AA has, among those who are heavily involved with it, a 75% success rate over the short term, and a 67% rate over the long term (16 years later). These numbers have been consistent among multiple longitudinal studies, and are the same numbers AA members observed in the mid-1950s. To name just one study showing a high success rate among regular AA members, please see PMC2220012 (Moos and Moos 2006)

Indeed, the Surgeon General, in 2016 (during the Obama administration), stated that “Well-supported scientific evidence demonstrates the effectiveness of twelve-step mutual aid groups focused on alcohol and twelve-step facilitation interventions.”

Lance Dodes’s numbers concluding that AA has a 5% success rate are very dubious. Quite frankly, Dodes pulled the numbers out of his rear end: He multiplied unrelated numbers from multiple studies together to synthesize an artificially low number for AA’s success. His figures were so bad, multiple highly regarded treatment experts have criticized him, with one calling his reasoning a “pseudostatistical polemic”

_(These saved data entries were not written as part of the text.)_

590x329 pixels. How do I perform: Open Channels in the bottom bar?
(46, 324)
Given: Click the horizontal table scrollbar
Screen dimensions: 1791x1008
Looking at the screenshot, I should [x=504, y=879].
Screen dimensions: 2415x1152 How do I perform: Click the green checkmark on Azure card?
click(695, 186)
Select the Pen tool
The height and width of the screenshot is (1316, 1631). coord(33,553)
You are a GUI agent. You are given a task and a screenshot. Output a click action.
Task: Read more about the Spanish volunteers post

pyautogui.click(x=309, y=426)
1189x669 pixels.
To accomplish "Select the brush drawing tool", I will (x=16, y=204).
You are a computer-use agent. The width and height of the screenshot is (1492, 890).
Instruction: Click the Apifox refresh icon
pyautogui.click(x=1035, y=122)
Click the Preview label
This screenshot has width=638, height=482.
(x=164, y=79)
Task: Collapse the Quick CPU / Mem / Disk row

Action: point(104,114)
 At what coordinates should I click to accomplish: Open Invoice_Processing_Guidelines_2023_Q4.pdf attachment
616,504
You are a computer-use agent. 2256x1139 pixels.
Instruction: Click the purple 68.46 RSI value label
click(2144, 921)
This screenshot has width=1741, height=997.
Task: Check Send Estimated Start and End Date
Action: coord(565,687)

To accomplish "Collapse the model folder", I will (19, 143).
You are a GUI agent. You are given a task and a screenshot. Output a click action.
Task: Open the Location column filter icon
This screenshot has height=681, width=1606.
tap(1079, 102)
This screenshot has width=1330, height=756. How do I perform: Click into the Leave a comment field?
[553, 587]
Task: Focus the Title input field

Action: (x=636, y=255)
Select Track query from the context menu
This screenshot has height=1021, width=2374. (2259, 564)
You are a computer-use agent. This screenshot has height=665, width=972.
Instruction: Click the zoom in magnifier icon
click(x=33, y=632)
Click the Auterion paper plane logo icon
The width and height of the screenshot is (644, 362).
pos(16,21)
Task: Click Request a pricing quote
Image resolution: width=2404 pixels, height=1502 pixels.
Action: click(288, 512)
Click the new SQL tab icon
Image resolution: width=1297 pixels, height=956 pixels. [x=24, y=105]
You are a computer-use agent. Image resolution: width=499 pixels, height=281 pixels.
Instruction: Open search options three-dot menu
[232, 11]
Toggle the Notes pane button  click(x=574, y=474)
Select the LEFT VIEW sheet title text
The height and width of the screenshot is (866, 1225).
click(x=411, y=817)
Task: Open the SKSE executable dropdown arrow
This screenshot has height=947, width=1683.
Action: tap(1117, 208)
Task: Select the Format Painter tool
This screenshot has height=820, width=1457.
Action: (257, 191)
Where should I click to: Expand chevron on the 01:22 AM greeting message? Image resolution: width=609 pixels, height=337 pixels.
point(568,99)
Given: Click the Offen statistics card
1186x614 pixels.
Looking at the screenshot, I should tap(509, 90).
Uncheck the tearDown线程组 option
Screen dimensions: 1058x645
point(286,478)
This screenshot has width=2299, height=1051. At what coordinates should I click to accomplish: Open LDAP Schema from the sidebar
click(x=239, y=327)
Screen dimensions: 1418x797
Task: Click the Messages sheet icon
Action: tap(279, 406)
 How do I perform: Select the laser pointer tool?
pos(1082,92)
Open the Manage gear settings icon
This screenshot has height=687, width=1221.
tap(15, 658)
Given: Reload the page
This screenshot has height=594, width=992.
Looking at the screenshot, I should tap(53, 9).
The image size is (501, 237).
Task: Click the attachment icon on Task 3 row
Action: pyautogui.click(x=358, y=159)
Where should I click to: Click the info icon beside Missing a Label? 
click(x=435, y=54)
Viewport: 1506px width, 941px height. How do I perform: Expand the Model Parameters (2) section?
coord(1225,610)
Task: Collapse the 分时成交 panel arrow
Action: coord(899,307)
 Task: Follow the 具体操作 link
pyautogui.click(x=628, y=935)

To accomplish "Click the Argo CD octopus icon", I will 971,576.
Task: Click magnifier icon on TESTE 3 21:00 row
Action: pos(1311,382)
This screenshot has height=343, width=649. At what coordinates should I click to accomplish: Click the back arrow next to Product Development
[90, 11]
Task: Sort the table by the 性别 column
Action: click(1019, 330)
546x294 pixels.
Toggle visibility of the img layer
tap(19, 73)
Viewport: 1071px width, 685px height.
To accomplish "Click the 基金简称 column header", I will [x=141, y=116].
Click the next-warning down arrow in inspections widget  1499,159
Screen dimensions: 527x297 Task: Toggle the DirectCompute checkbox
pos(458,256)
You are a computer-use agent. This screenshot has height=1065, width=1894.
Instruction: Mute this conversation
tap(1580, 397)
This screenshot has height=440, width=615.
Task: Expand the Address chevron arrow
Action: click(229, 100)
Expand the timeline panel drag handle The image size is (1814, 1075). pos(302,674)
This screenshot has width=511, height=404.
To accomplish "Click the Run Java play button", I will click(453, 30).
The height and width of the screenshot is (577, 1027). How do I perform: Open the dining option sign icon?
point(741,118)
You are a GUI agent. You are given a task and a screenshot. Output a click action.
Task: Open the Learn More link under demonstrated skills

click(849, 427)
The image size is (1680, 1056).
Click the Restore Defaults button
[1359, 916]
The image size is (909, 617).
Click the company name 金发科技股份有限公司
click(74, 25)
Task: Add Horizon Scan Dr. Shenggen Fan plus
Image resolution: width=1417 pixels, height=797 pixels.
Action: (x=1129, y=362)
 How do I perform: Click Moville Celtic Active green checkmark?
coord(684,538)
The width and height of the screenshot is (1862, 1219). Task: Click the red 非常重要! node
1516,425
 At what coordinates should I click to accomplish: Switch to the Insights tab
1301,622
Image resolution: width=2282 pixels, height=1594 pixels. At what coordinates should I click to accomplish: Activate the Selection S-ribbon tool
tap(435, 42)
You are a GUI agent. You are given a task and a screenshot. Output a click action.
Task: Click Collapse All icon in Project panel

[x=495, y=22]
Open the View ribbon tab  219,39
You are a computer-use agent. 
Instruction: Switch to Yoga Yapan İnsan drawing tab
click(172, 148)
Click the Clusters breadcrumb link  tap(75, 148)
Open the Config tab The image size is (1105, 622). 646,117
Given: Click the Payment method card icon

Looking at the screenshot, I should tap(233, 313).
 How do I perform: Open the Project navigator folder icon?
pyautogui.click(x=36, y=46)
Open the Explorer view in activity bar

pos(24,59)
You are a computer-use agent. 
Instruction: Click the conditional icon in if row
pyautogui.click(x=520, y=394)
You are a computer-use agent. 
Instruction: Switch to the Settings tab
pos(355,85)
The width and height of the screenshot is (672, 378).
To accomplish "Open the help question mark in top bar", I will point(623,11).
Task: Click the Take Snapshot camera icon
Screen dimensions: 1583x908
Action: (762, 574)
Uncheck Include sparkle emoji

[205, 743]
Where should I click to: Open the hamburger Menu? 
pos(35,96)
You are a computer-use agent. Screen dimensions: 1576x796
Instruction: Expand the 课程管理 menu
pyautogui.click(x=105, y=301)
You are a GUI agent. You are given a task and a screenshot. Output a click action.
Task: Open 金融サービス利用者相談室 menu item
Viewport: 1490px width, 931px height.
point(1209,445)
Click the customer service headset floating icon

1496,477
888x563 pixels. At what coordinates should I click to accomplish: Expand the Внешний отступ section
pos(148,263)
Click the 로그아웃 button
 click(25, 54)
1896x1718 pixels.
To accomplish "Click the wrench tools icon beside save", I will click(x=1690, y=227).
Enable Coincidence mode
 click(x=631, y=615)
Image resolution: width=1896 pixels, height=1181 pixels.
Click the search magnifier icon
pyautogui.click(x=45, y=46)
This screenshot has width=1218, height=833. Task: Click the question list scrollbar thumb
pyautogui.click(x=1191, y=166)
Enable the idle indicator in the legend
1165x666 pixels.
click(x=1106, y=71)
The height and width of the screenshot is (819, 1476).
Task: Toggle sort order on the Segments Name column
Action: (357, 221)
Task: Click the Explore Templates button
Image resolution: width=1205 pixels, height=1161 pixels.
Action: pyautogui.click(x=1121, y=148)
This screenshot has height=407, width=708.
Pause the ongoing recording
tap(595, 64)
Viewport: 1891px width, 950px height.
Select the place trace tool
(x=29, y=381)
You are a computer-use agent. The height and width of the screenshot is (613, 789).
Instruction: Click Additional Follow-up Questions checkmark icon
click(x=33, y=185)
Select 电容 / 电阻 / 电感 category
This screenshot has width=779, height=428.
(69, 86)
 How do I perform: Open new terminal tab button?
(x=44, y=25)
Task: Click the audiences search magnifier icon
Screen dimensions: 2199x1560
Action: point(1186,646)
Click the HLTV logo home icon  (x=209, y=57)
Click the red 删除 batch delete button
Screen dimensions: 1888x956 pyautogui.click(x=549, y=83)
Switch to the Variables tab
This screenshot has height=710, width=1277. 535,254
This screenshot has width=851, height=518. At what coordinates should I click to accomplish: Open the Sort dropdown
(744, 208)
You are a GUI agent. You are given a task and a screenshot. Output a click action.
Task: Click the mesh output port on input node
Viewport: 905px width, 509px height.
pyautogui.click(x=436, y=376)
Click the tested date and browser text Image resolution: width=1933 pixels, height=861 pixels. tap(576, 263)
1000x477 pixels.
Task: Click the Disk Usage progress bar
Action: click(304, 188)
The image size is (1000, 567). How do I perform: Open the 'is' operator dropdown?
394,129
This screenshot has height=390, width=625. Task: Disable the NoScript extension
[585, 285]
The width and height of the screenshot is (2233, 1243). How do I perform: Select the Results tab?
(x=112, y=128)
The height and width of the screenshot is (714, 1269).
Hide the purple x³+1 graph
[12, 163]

People are welcome to their opinions, but not to their facts. The fact is that AA works among a significant subset of alcoholics (and, yes, atheists, there are agnostic AA meetings, or just use SMART/LifeRing/whatever, which appear to be about as effective as long as abstinence is the goal). Denying facts is what we accuse the superstitious of doing; it would be best if we did not do the same thing.

Wednesday, July 3, 2019

The old anti-AA talking points are being posted less

There have been very few articles posted by a major media outlet parroting false figures for AA efficacy since 2015, with Gabrielle Glaser’s highly biased and inaccurate article The Irrationality of Alcoholics Anonymous.  That article, which has been refuted in the mainstream press (see “Why Alcoholics Anonymous Works” by Jesse Signal), is the last significant article criticizing AA’s efficacy. The only other articles more recent than that parroting the same inaccurate numbers are a 2018 Wired UK article by Stephen Armstrong (“The most popular treatment for alcoholism might be ineffective”) and a late 2018 article by a grade-B free newspaper called “The Stranger” entitled “This Drug Could Change Alcohol Addiction Treatment Forever” (there was also an opinion piece, not article, published in USA Today entitled “It took a village to kill my brother: How families, hospitals and government fail alcoholics” critical of AA’s success).

On the other hand, there have been a number of articles praising AA’s efficacy: Here’s a 2014 article; there is also a 2016 Forbes Article, a 2019 article published in a magazine for medical students praising AA’s success, and a 2018 Vox piece with a balanced view of AA’s real success.

The point being, mainstream media is more positive than negative towards AA as the 2010s end.